Sara Baker Bailey, académica de la Universidad Estatal del Sur de Connecticut, ha analizado este fenómeno y señala que la capacidad de los fans para identificar patrones en el comportamiento de la artista, así como su destreza en la numerología, los lleva a preguntarse si pueden traducir su intuición en ganancias monetarias. La cercanía de los “Swifties” a la cultura de la predicción y las apuestas ha transformado la experiencia de ser un fan, convirtiendo el seguimiento de la vida de la artista en un juego estratégico que podría resultar en beneficios económicos.

Sin embargo, esta tendencia también ha generado controversia. Mientras algunos celebran la oportunidad de apostar en un evento tan personal y privado como una posible boda, otros critican esta invasión a la privacidad de las figuras públicas. Los informes sobre múltiples posibles lugares para la boda, que van desde Rhode Island hasta Kansas City y el Madison Square Garden en Nueva York, solo alimentan la especulación y el interés por parte de los apostadores.
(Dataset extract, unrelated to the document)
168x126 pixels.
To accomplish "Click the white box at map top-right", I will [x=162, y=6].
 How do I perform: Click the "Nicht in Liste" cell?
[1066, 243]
En Kalshi, por ejemplo, la locación de Nueva York se posiciona como la más popular, mientras que Pensilvania y Tennessee están en el extremo inferior de las preferencias con un 2% de probabilidades.

Tori Dunlap, creadora de contenido financiero y fundadora de la cuenta “Her First 100k”, ha señalado que la carrera de Kelce como deportista profesional podría ser un factor que incite a sus seguidores a participar en estas apuestas. En un contexto donde la cultura de las apuestas deportivas en Estados Unidos se ha normalizado, la fusión entre el entretenimiento y la posibilidad de obtener ganancias monetarias parece ser cada vez más atractiva para el público. Dunlap enfatiza que la habilidad de los estadounidenses para convertir casi cualquier aspecto de la vida en un juego o una oportunidad de inversión es un fenómeno creciente.

Por otro lado, la influencia de Taylor Swift en el mercado no es algo nuevo. Sus giras suelen impulsar significativamente las economías locales, y cualquier decisión relacionada con su imagen, desde su vestimenta hasta sus colaboraciones, impacta en la industria. El caso del anillo de compromiso, que pertenecía a un diseñador poco conocido y que ahora ha ganado notoriedad, es un ejemplo de cómo Swift puede mover los hilos del mercado. En este sentido, siempre habrá un interés palpable en cada uno de sus movimientos, lo que añade una capa adicional de complejidad a este fenómeno de apuestas que combina la cultura pop, la economía y la vida privada de las celebridades.